It’s also okay to walk away from people who don’t value your time and work, or from people you simply don’t click with. You don’t have to work for free or for pennies on the dollar for someone else’s cause!
You can say no to a job, refer a client to another photographer, or simply tell the client you aren’t a good fit for them.
Just be sure to act professionally and firmly decline the job.
Here are a few ideas on what to say to walk away gracefully:
- I’m not the right photographer for this job. Below are the names and phone numbers of other professional photographers in the area I know and trust. They might be a better fit for your needs.
- I’m unable to offer any discounted sessions at this time. But if you follow me on social media, you can find out when I run specials or offer contests to win sessions.
- I’m not taking any additional volunteer opportunities at this time. I appreciate your cause and wish you success with your event. Please send me the details of your event, and I’m happy to share it with my followers on social media.

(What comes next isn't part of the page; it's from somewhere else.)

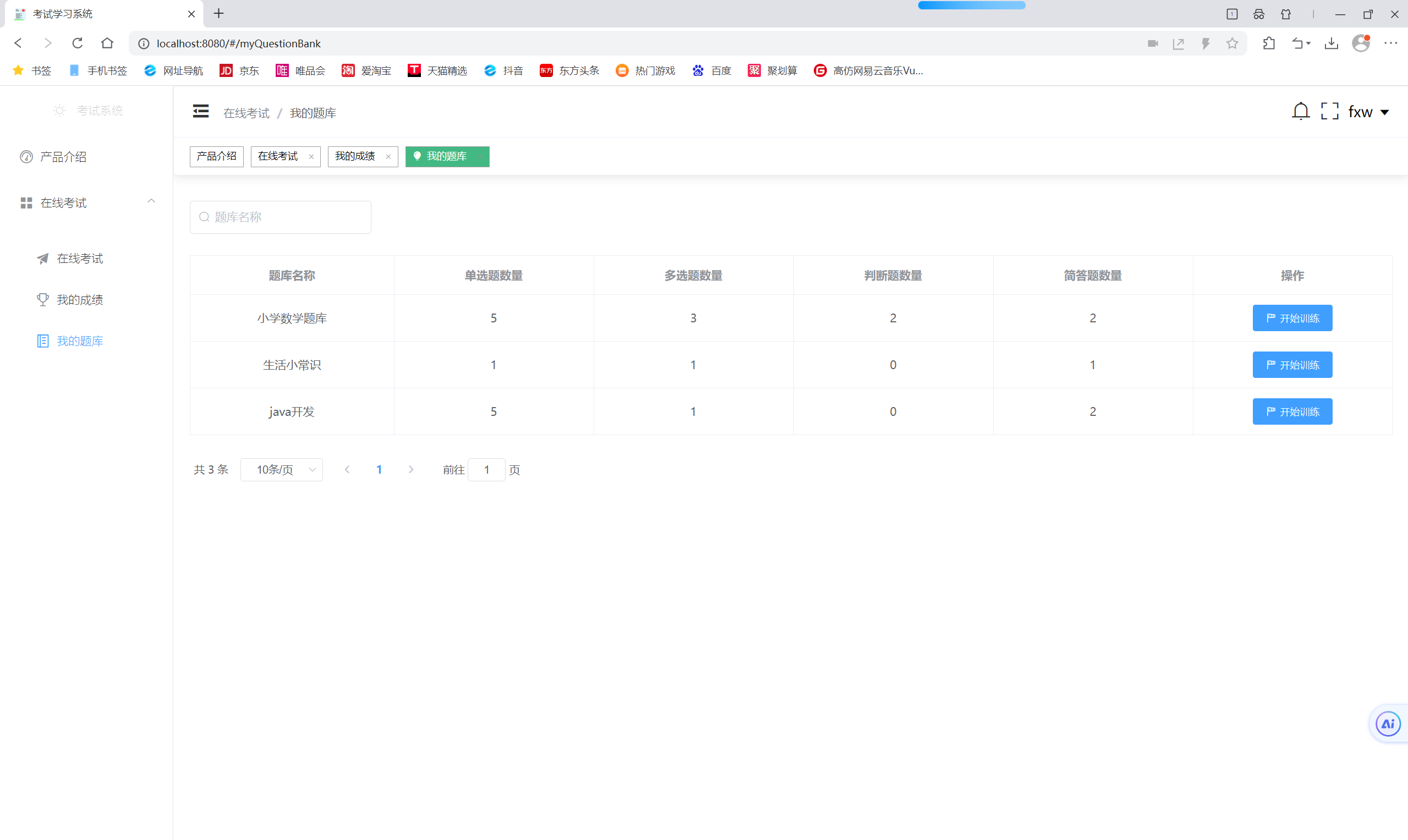Open the 10条/页 page size dropdown
This screenshot has height=840, width=1408.
[x=281, y=470]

Taking charge of the relationship and fear are two separate issues. Canceling on a client because you’ve let the situation get out of control isn’t taking charge of the situation, it’s avoidance. So is the silent treatment.
Remember, the key is to take command of the situation from the beginning.
Teaching clients how to treat us isn’t about controlling them. Rather, it’s about creating an environment where solid relationships can grow. Take ownership of your role in the photographer-client relationship and start setting boundaries.
When you begin to understand how what you say or do sets the stage for how a client responds, you’ll be able to start paving the way for great client relationships and be ready to live your best life, professionally speaking!